Tribunal de Justiça de Mato Grosso (TJMT) volta a ser foco da Polícia Civil. O servidor Rodrigo Moreira de Figueiredo, de 27 anos, que atuava como assessor jurídico com salário de R$ 9 mil, foi preso novamente nesta quarta-feira (26) por envolvimento em um esquema de tráfico de drogas sintéticas.

A prisão de Rodrigo, que mora em um edifício de luxo no bairro Goiabeiras, é um dos alvos da Operação Vertigem, deflagrada pela Polícia Civil em Cuiabá e no Rio de Janeiro (RJ).

A Operação Vertigem é um desdobramento da Operação Doce Amargo, que já havia prendido Rodrigo no ano passado pelo mesmo crime.
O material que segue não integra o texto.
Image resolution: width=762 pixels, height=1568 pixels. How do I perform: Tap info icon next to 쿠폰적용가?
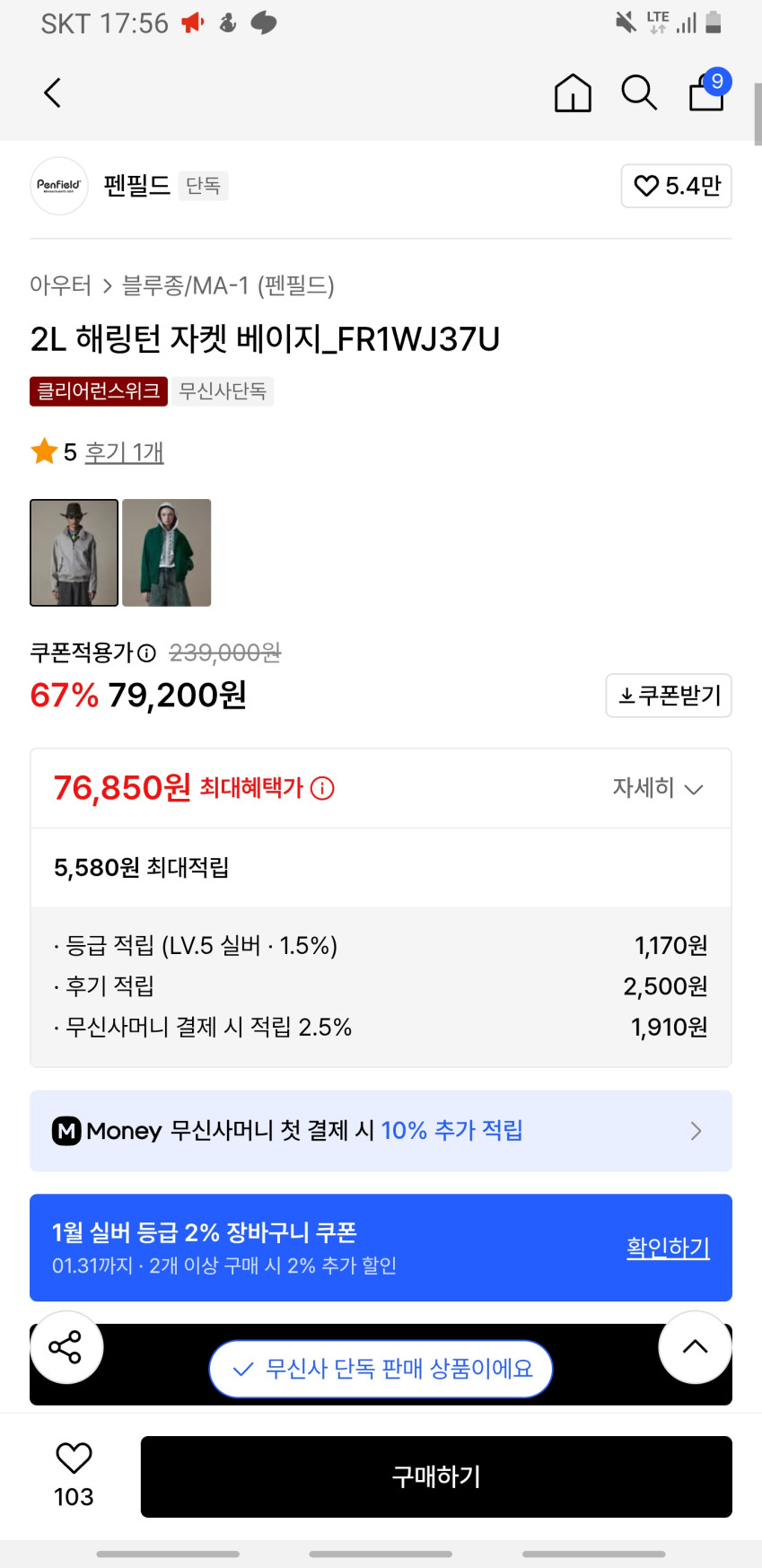pos(147,653)
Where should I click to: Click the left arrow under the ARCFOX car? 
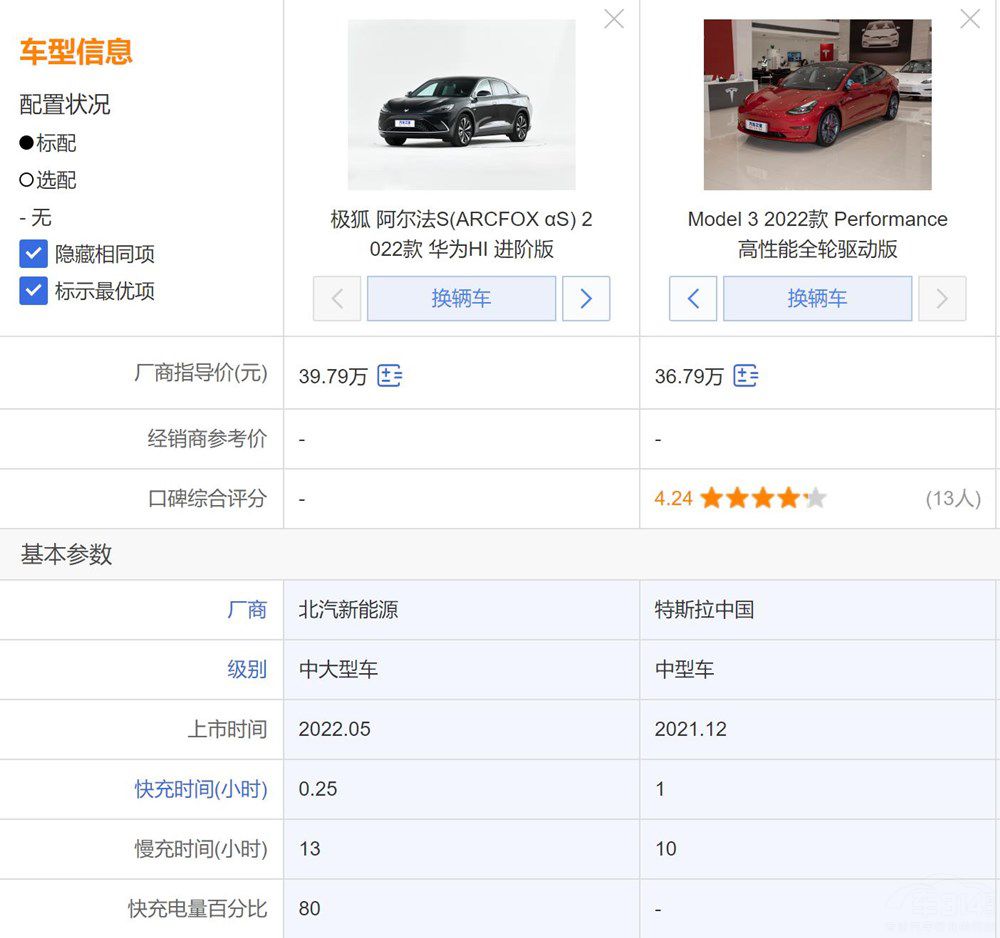[x=337, y=299]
  • Drogas Negociadas: A rede de tráfico é especializada na venda de drogas sintéticas como Ecstasy, MDMA e LSD (conhecidas popularmente como “bala”, “roda” e “doce”), além de substâncias como “loló”, lança-perfume e clorofórmio.
  • Modus Operandi: A Polícia Civil teve acesso a prints de mensagens em que Rodrigo afirmava a compradores ter drogas de “boa qualidade e preço baixo” disponíveis sempre que quisessem.
  • Fornecedor Internacional: A investigação identificou que o principal fornecedor da rede é um traficante de Cuiabá que, atualmente, envia as drogas para a capital mato-grossense a partir do Paraguai.

Nas redes sociais, o servidor do TJMT ostentava uma vida de luxo, apresentando-se como advogado, empreendedor e investidor em bitcoins e criptomoedas.

A Polícia Civil está cumprindo nove mandados de prisão preventiva e sete de busca e apreensão domiciliar. O servidor foi levado à delegacia e permanece à disposição da Justiça. As investigações continuam para identificar outros possíveis envolvidos.